Illegal outflow bleeds India

Illegal outflow bleeds India - Nithin Belle

19 November 2010

MUMBAI — Illegal capital flight out of India adds up to a whopping Rs100 million (about $2.2 million) every single hour. And this has been happening every single day (24/7) round-the-year for several decades.

A new report by Washington DC-based centre for international policy, Global Financial Integrity (GFI), has come out with some shocking revelations about the flight of illegal capital from India.

The report, unveiled on Thursday, estimates that the total present value of India’s illicit assets held abroad add up to a mind-boggling $462 billion, more than a third of the country’s gross domestic product (GDP).

“India’s underground economy is closely tied to illicit financial outflows,” says Dev Kar, author of the report, lead economist at the GFI, and a former senior economist at the International Monetary Fund (IMF). “The total present value of India’s illicit assets held abroad accounts for approximately 72 per cent of India’s underground economy. This means that almost three-quarters of the illicit assets comprising India’s underground economy—which has been estimated to account for 50 per cent of India’s GDP (approximately $640 billion at the end of 2008) — ends up outside of the country.

Last week, Ratan Tata, one of India’s most respected industrialists and group chairman of the $70 billion (total revenues) Tata group, disclosed that an industrialist had told him a few years ago that a former senior government minister would, for a bribe of Rs150 million, agree to the group’s bid to launch an airline in a tie-up with Singapore Airlines.

Tata of course, refused to pay any bribes — coincidentally or otherwise, the airline could also not take-off because of political hurdles — but there are countless Indian businessmen who are eager to grease the hands of corrupt politicians and bureaucrats. “The $462 billion figure is not at all surprising, considering the amount of money that business houses have to give to politicians across the spectrum,” a businessman, who preferred anonymity, told this correspondent on Thursday.

About half-a-dozen major financial scams are dominating headlines in India these days; they include the 2G telecom scam (the Comptroller General of India has estimated a loss of Rs1.76 trillion to the exchequer because of this), the Commonwealth Games scandals, the Adarsh housing society scam in Mumbai, and the one involving land transactions by shell companies allegedly floated by the son of the Karnataka chief minister.

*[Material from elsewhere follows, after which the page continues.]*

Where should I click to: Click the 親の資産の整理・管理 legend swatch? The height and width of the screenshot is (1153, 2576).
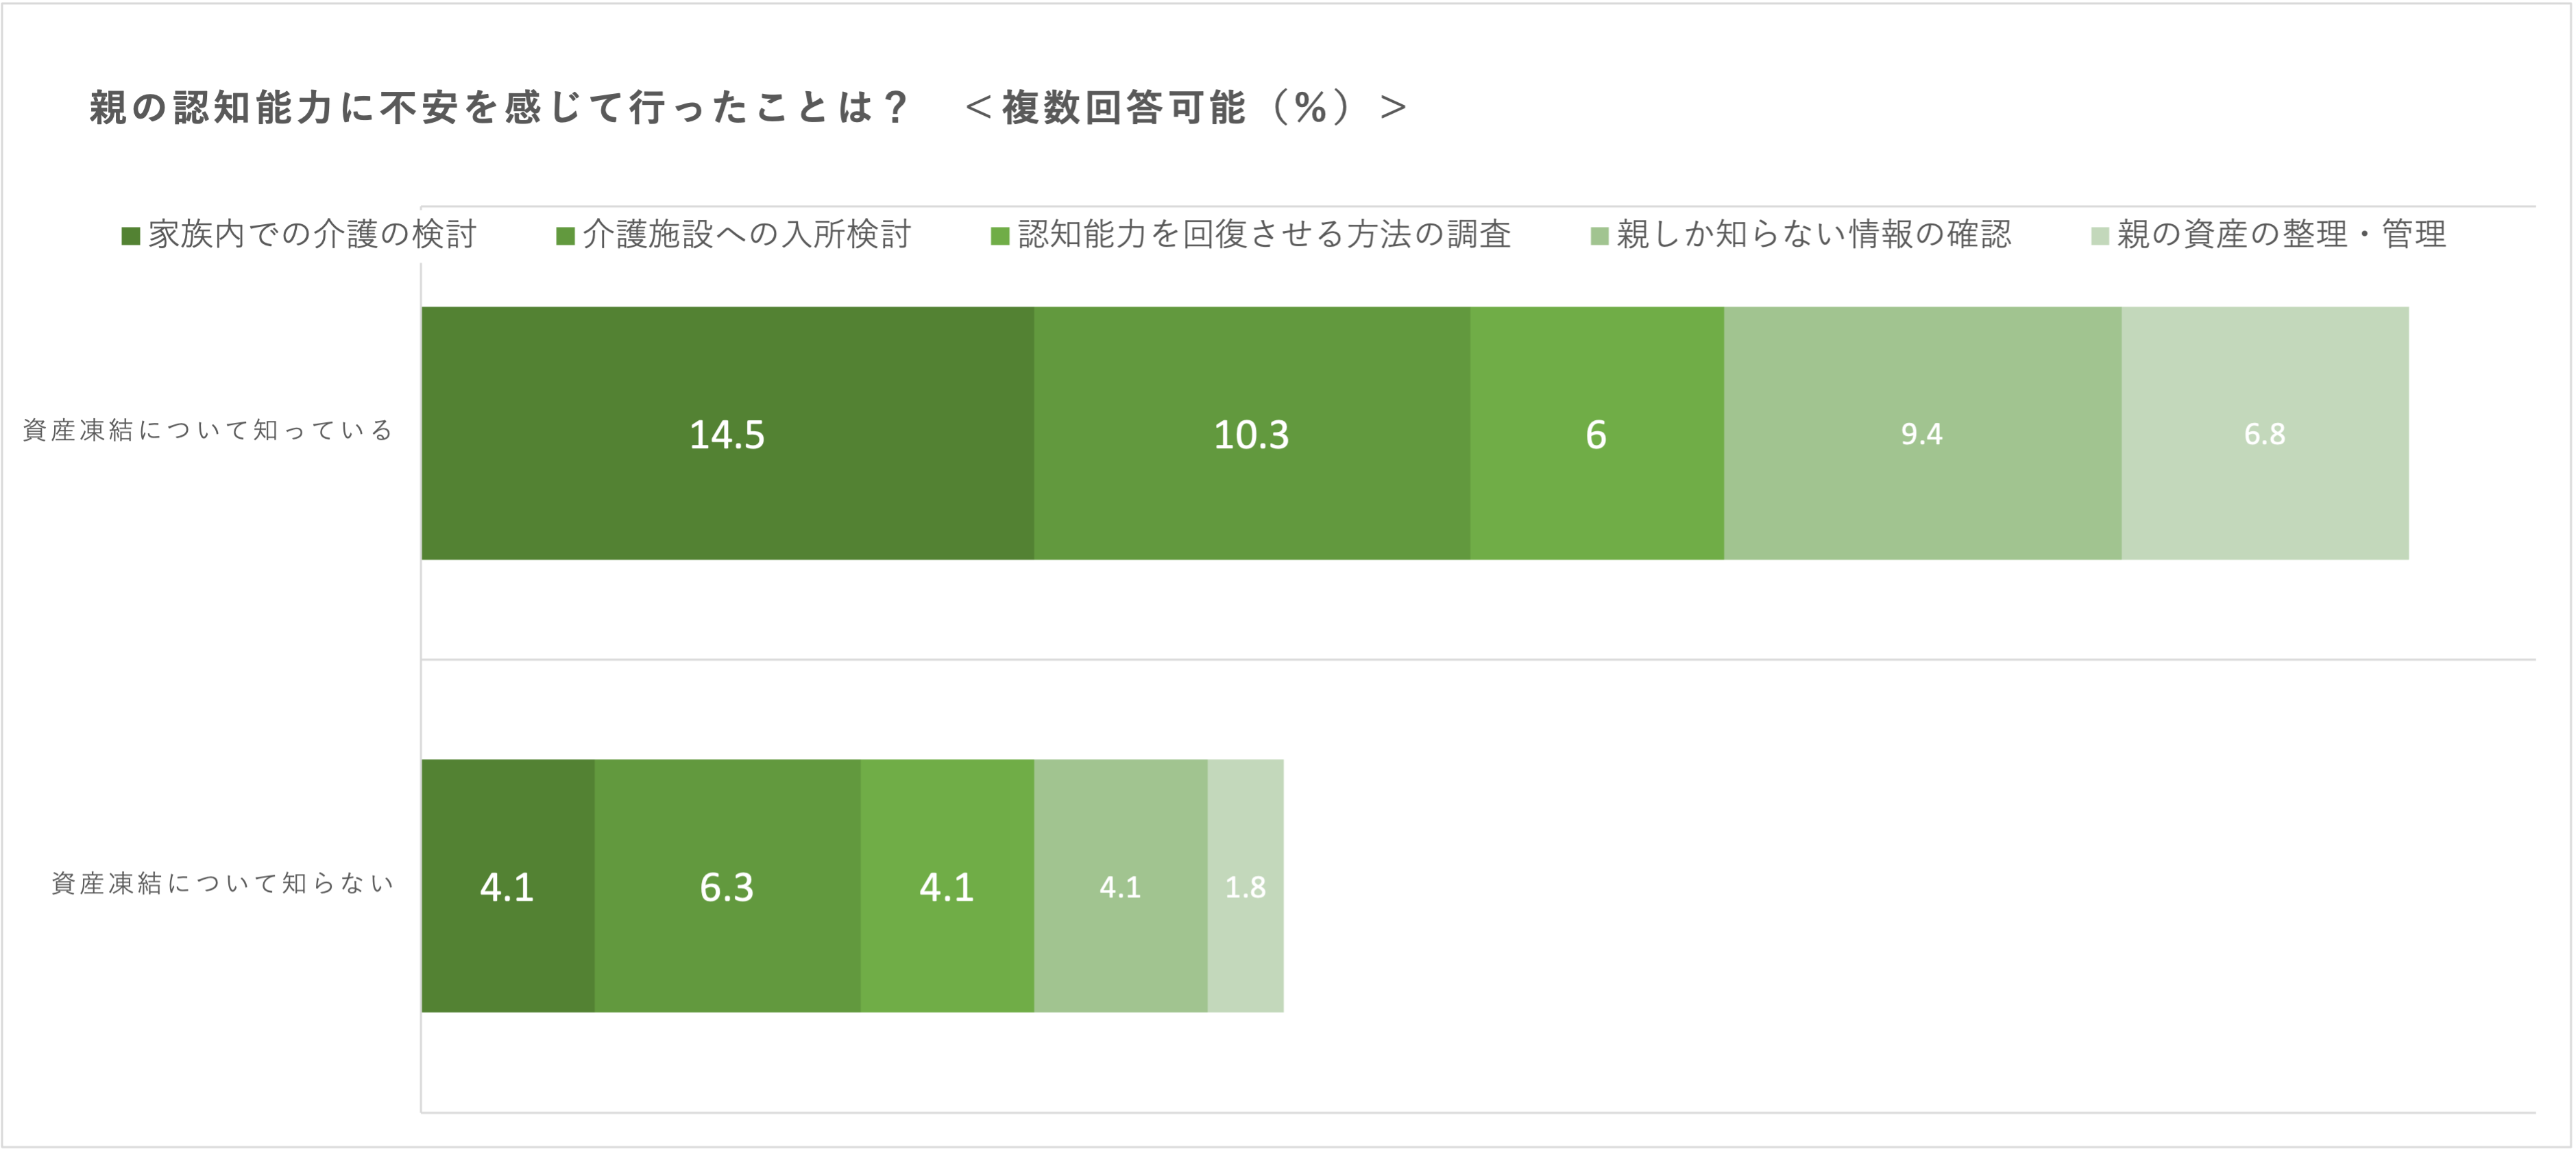pos(2100,236)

“We all knew about the flight of capital during the ‘licence Raj’ days in the pre-reforms era,” remarks another industrialist who also spoke on condition of anonymity. “But the GFI report indicates that such irregularities continue to take place even during the reforms era, when tax rates are down to a moderate 30 to 35 per cent, as against a high of 98 per cent in the past.”

Dar’s report notes that high networth individuals (including Bollywood and cricket superstars) and private companies were found to be the primary drivers of illicit flows out of India’s private sector.

According to Raymond Baker, Director, GFI, “at the 2004-08 pace (if it has not gone up), the economy is haemorrhaging at a rate of nearly Rs2.4 billion every day on average.”

From 1948 through 2008, India lost a total of $213 billion in illicit financial flows, finds the report. “These illicit financial flows were generally the product of: corruption, bribery and kickbacks, criminal activities, and efforts to shelter wealth from a country’s tax authorities.”

The present value of India’s total illicit financial flows, after making adjustments for estimated returns (based on the short-term US Treasury bill rate as a proxy for the rate of return on assets), works out to $462 billion.

Between 2002 and 2006, India lost $16 billion annually by way of illicit flight of capital. Baker notes that even this is a conservative estimate, as it does not include smuggling, certain forms of trade mispricing and gaps in available statistics. “It is entirely reasonable to estimate that more than half a trillion dollars have drained from India since Independence,” he adds.

Indeed, during the first eight years of the present century, about $125 billion has flown out of the country illegally, finds the report, which will come as a big embarrassment for the government led by Manmohan Singh, the architect of economic reforms, and known to be one of the most clean politicians in the country.